Renowned filmmaker Shyam Benegal offers greater perspective to the issue: "I have never written in Konkani, but when my mother wrote a letter to my father, she used the Kannada script. That is because she grew up in the South Kanara region. At that time, South Kanara came under Madras Presidency and North Kanara came under Bombay Presidency, where Devanagari was prevalent. Since Konkani is scriptless, people used the script of the dominant language of the region. Due to Konkani's spread, it also developed different dialects. For instance, I cannot follow the Konkani that the Pais of Cochin use, there is a deep Malayalam influence on it. If someone were to listen to my Konkani, they will make out that it has an Urdu accent, because I grew up in Hyderabad. Similarly, there is the influence of Marathi in the Mumbai area and Portuguese in the Goa area. So, my rule of the thumb would be, people should use the script of the dominant language of the region. This problem has erupted because the process of crystallisation has begun. Earlier, there was no such problem," he says.
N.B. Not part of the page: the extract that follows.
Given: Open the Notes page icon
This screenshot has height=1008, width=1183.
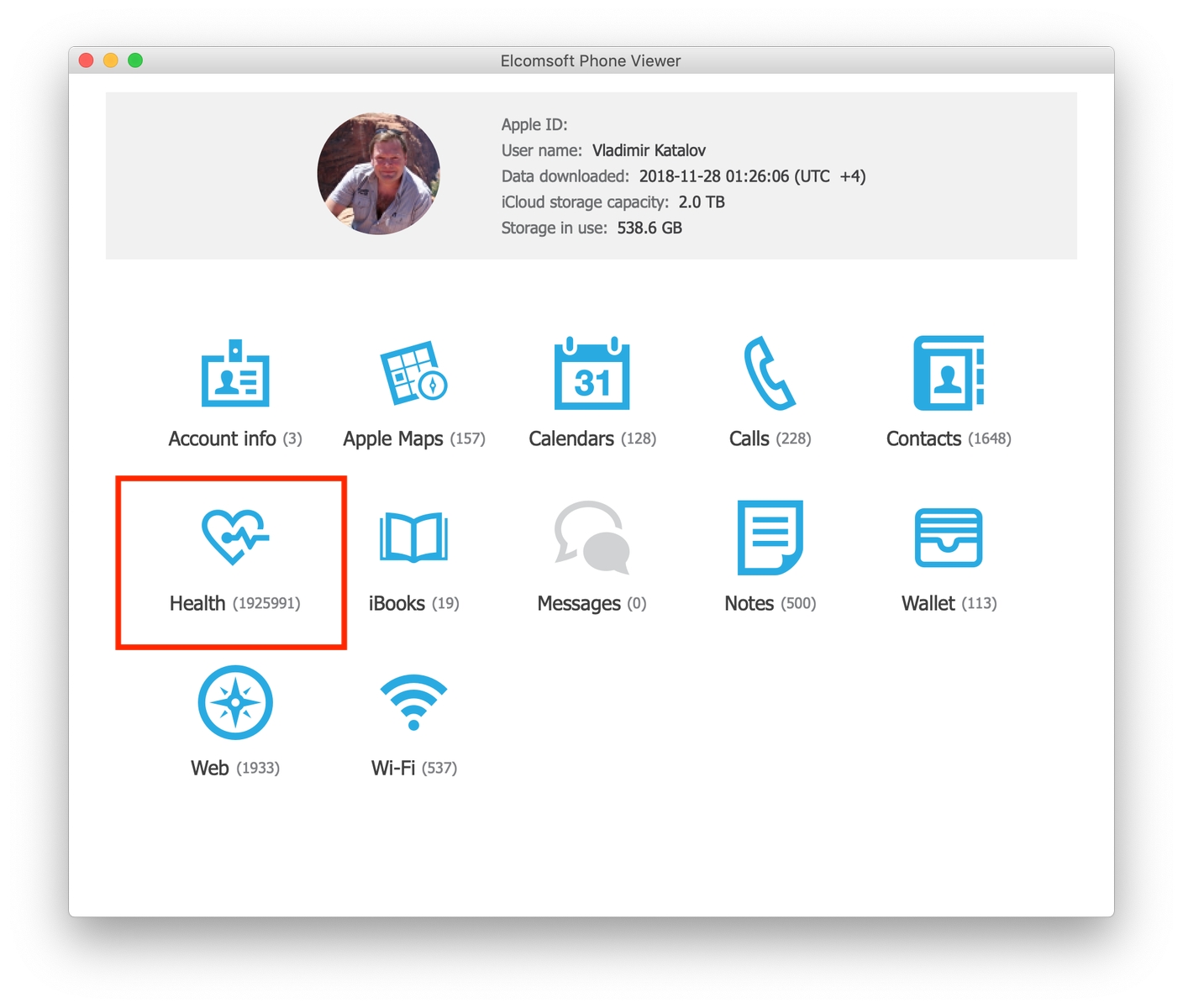Looking at the screenshot, I should click(x=770, y=538).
Well-known Kannada writer but a Konkani speaker, Jayanth Kaikini, who appears inclined to the Roman script, sounds a warning: "When languages with established scripts like Kannada, Telugu, Malayalam, etc are themselves facing an anxious situation in the context of globalisation, Konkanis should be more practical. For me, my mother-tongue is ultimately a very beautiful domestic language, which many centuries ago did not even have a third person plural usage. Civilising a tongue is obviously wrought with problems," he says.
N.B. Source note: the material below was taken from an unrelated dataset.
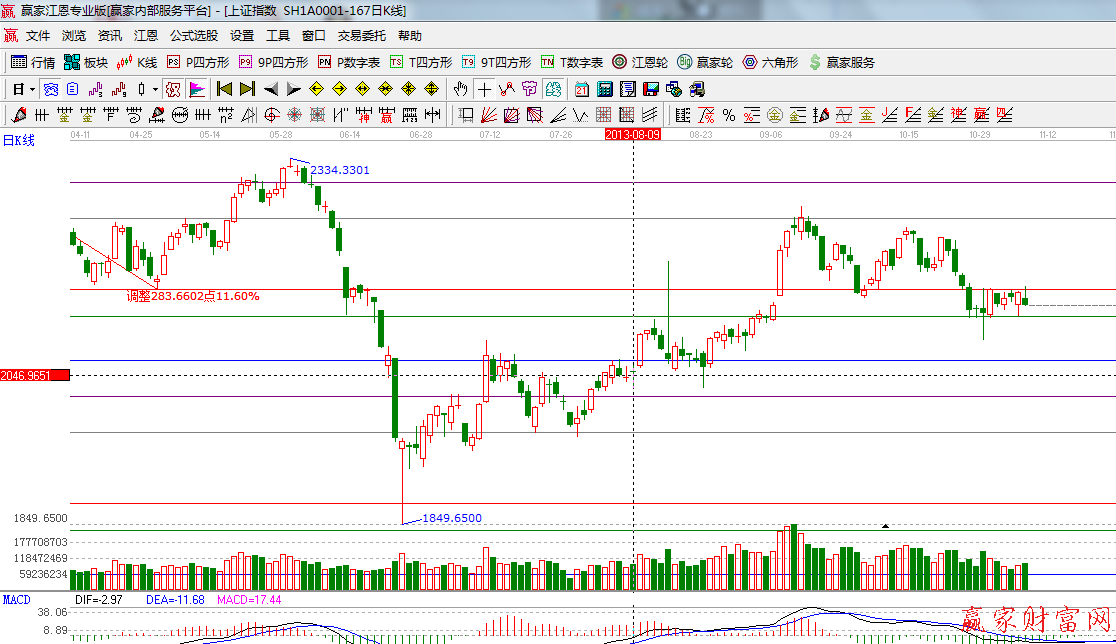Jump to first bar with skip-back arrow
This screenshot has width=1116, height=644.
click(224, 89)
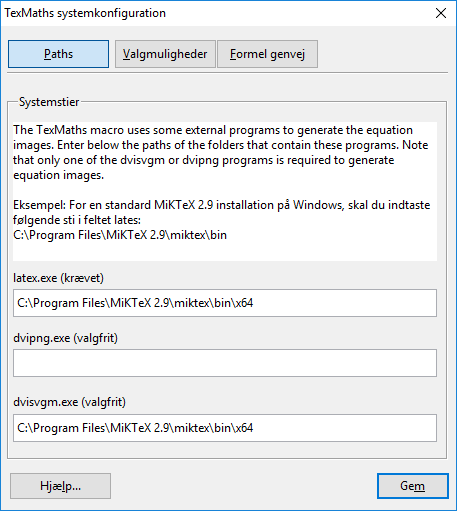Click the latex.exe (krævet) label

tap(58, 278)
Jnanpith laureate Girish Karnad dismisses the controversy as pointless. "The script should not become a barrier. Logically speaking, Devanagari suits Konkani because it is so close to Prakrit, classified as an Indo-Aryan language, and almost indistinguishable from Marathi. And when Hindi as a national language is taught in schools, children anyway learn the script. But it is a fact that a good number of Konkanis have for a long time used the Kannada script, which evolved for a Dravidian language."

Even as a majority of Konkanis argue for the Kannada script, the irony that stares them in the eye in Karnataka is that the Kannada Sahitya Parishat on June 14 launched a 'save mother-tongue movement' to press for the use of Kannada as a medium of instruction in schools across the state!